- [WHAT NEEDS TO BE DONE] Every line from the one containing "View the Basket" to the final line of the material below must be reproduced exactly; leave out all other lines.
☆ ☆ ☆ ☆ ☆
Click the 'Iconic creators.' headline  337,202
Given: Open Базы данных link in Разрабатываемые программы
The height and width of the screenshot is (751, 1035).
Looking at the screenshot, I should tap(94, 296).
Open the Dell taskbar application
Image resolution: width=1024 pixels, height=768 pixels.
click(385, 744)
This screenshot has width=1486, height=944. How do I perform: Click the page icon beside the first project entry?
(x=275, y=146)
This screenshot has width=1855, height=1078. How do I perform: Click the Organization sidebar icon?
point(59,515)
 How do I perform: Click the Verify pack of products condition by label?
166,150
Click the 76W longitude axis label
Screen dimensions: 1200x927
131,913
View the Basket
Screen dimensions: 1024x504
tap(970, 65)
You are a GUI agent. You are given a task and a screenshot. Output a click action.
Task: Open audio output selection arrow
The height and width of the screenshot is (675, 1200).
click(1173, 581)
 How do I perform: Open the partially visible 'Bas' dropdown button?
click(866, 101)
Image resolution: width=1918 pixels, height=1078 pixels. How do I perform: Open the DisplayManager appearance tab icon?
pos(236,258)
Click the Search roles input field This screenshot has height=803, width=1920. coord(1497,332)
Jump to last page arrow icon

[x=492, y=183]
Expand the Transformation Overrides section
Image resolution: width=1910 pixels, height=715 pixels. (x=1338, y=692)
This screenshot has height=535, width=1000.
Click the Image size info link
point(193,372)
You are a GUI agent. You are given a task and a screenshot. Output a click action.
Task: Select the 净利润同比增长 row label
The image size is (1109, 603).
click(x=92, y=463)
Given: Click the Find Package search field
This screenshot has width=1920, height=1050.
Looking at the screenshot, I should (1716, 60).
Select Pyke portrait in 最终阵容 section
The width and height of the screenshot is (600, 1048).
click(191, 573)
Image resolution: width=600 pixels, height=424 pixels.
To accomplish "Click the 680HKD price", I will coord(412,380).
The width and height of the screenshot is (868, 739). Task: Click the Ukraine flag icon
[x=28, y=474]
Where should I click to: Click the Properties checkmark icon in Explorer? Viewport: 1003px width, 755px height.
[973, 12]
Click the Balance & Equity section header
☆ ☆ ☆ ☆ ☆
- [RESULT OF THIS TASK]
View the Basket
Screen dimensions: 1024x504
tap(970, 65)
You are a GUI agent. You are given a task and a screenshot. Output a click action.
Task: Open audio output selection arrow
The height and width of the screenshot is (675, 1200).
click(1173, 581)
 How do I perform: Open the partially visible 'Bas' dropdown button?
click(866, 101)
Image resolution: width=1918 pixels, height=1078 pixels. How do I perform: Open the DisplayManager appearance tab icon?
pos(236,258)
Click the Search roles input field This screenshot has height=803, width=1920. coord(1497,332)
Jump to last page arrow icon

[x=492, y=183]
Expand the Transformation Overrides section
Image resolution: width=1910 pixels, height=715 pixels. (x=1338, y=692)
This screenshot has height=535, width=1000.
Click the Image size info link
point(193,372)
You are a GUI agent. You are given a task and a screenshot. Output a click action.
Task: Select the 净利润同比增长 row label
The image size is (1109, 603).
click(x=92, y=463)
Given: Click the Find Package search field
This screenshot has width=1920, height=1050.
Looking at the screenshot, I should (1716, 60).
Select Pyke portrait in 最终阵容 section
The width and height of the screenshot is (600, 1048).
click(191, 573)
Image resolution: width=600 pixels, height=424 pixels.
To accomplish "Click the 680HKD price", I will coord(412,380).
The width and height of the screenshot is (868, 739). Task: Click the Ukraine flag icon
[x=28, y=474]
Where should I click to: Click the Properties checkmark icon in Explorer? Viewport: 1003px width, 755px height.
[973, 12]
Click the Balance & Equity section header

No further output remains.